● Exercise aim:
Your output should be exactly the lines from the one containing "Go forward using the browser forward arrow" through the last line of the listing, and nothing else. Pictures stay out.
※ ※ ※
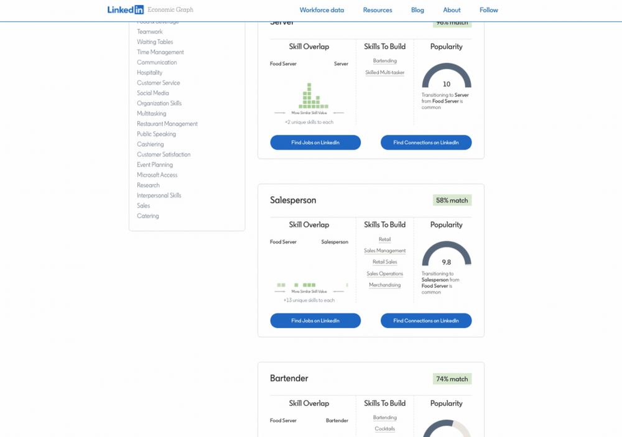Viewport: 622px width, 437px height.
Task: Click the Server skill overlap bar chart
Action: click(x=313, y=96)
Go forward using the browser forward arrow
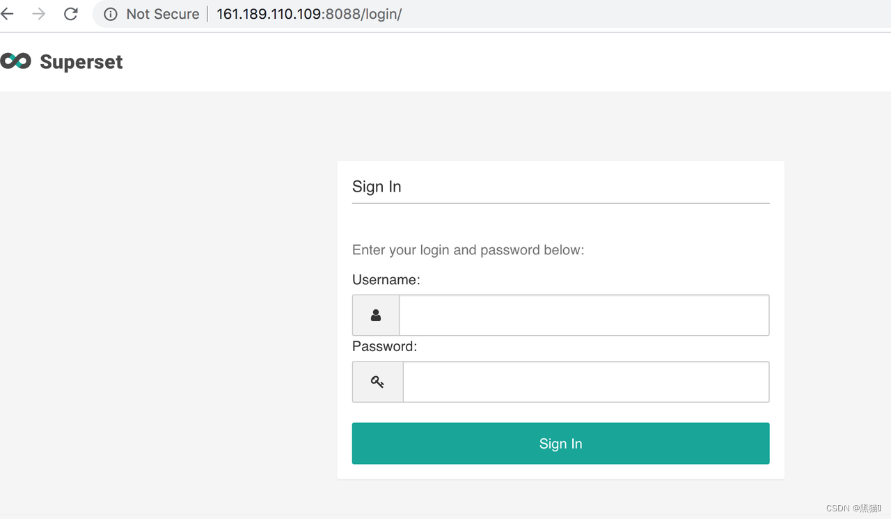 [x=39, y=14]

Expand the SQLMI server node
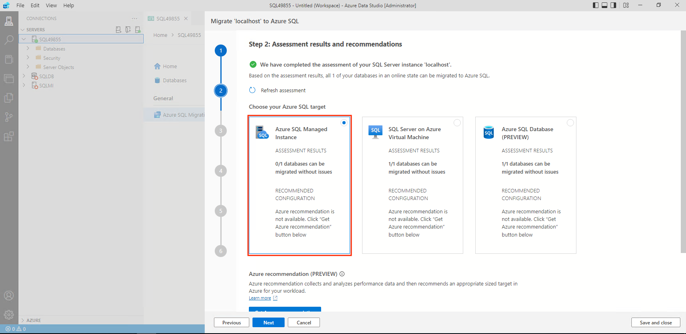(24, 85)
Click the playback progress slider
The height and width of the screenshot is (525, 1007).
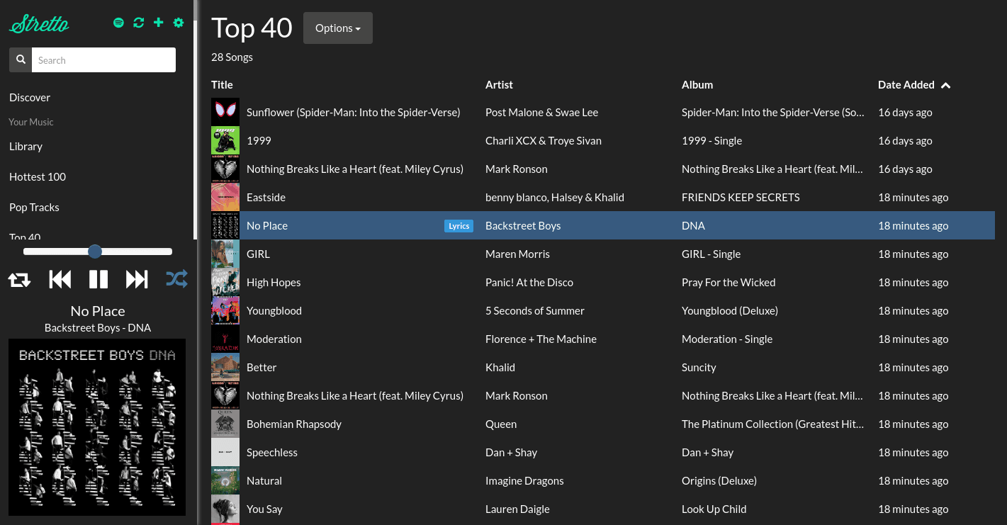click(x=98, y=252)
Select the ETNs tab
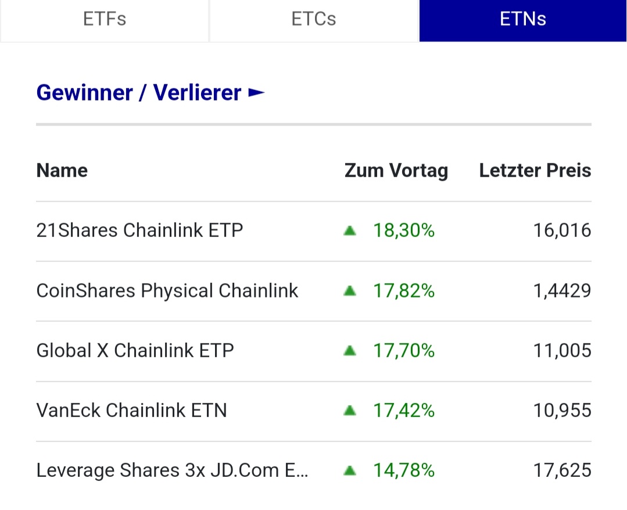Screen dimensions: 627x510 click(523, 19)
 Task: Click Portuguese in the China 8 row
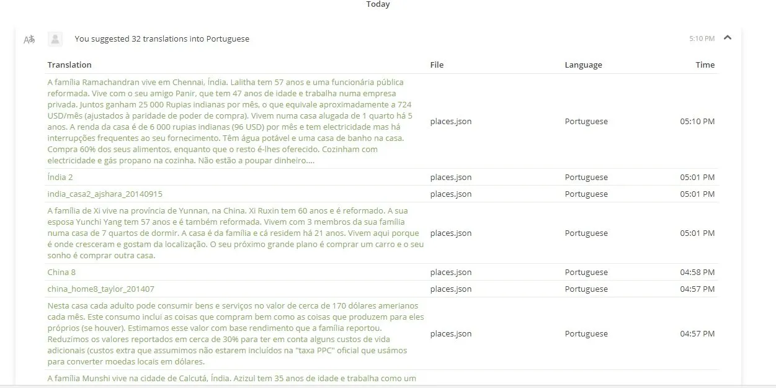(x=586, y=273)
※ ※ ※
● Output below:
Go forward using the browser forward arrow
 [x=39, y=14]

Expand the SQLMI server node
(24, 85)
Click the playback progress slider
The height and width of the screenshot is (525, 1007).
click(x=98, y=252)
Select the ETNs tab
Screen dimensions: 627x510 click(523, 19)
 Task: Click Portuguese in the China 8 row
(x=586, y=273)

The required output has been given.